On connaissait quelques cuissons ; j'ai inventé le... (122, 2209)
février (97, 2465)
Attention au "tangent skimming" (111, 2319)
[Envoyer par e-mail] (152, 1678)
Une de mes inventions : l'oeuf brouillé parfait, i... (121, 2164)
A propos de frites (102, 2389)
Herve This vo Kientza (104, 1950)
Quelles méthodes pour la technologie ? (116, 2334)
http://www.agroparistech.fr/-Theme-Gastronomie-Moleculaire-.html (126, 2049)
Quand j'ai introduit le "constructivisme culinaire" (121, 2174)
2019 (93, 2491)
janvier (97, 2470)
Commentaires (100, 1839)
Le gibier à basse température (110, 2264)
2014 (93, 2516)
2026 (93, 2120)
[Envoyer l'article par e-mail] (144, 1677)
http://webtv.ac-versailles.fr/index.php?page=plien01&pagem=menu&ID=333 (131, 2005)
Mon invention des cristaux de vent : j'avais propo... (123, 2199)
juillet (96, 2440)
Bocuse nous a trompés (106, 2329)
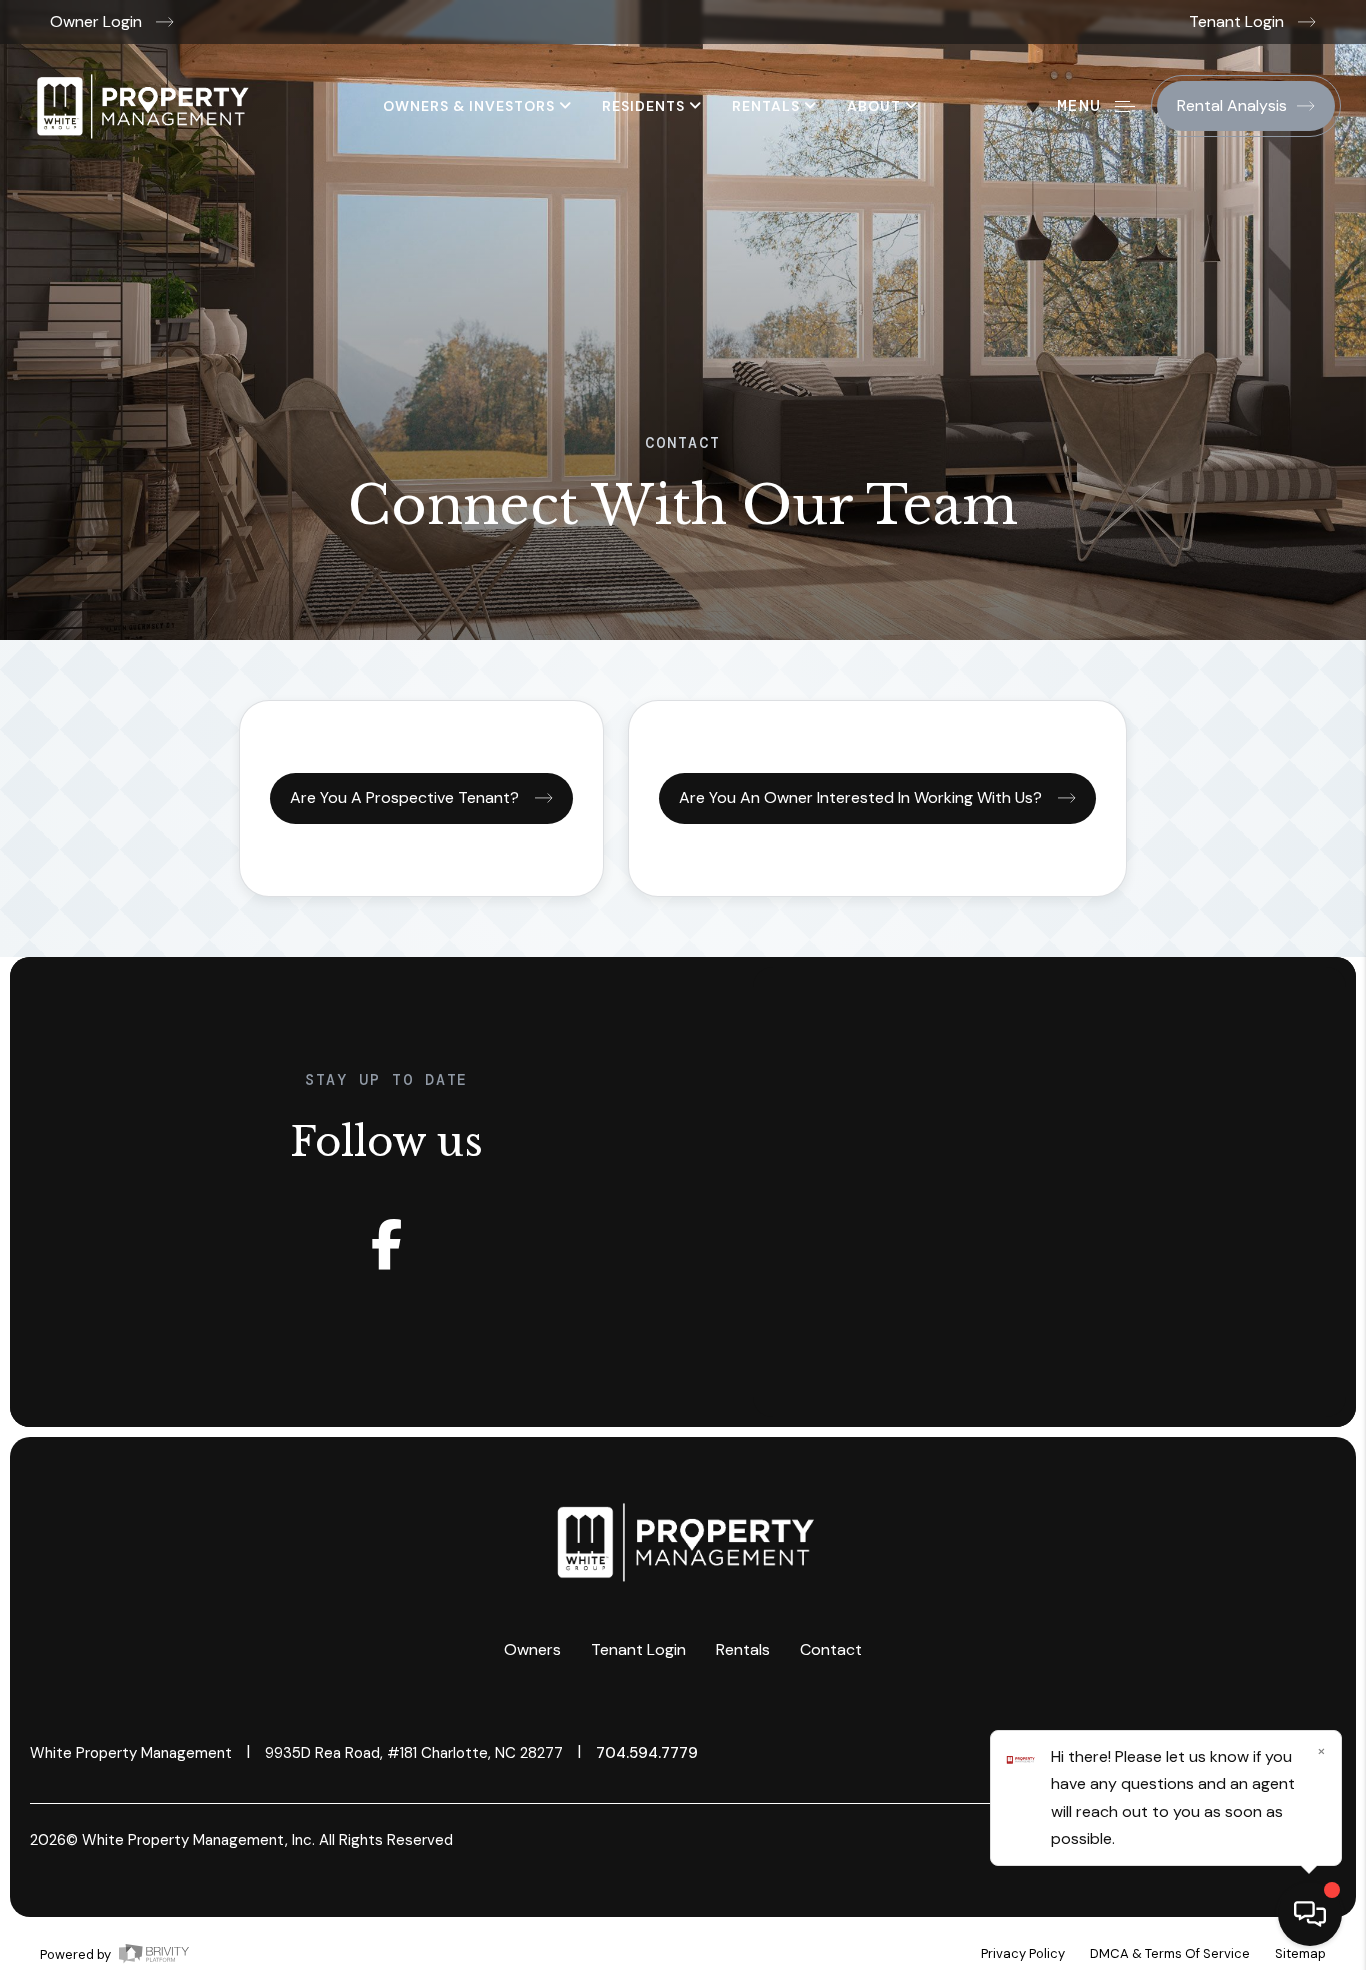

[Work instruction]
Return from the data every line that holds "mail".

[Task result]
[Envoyer par e-mail] (152, 1678)
[Envoyer l'article par e-mail] (144, 1677)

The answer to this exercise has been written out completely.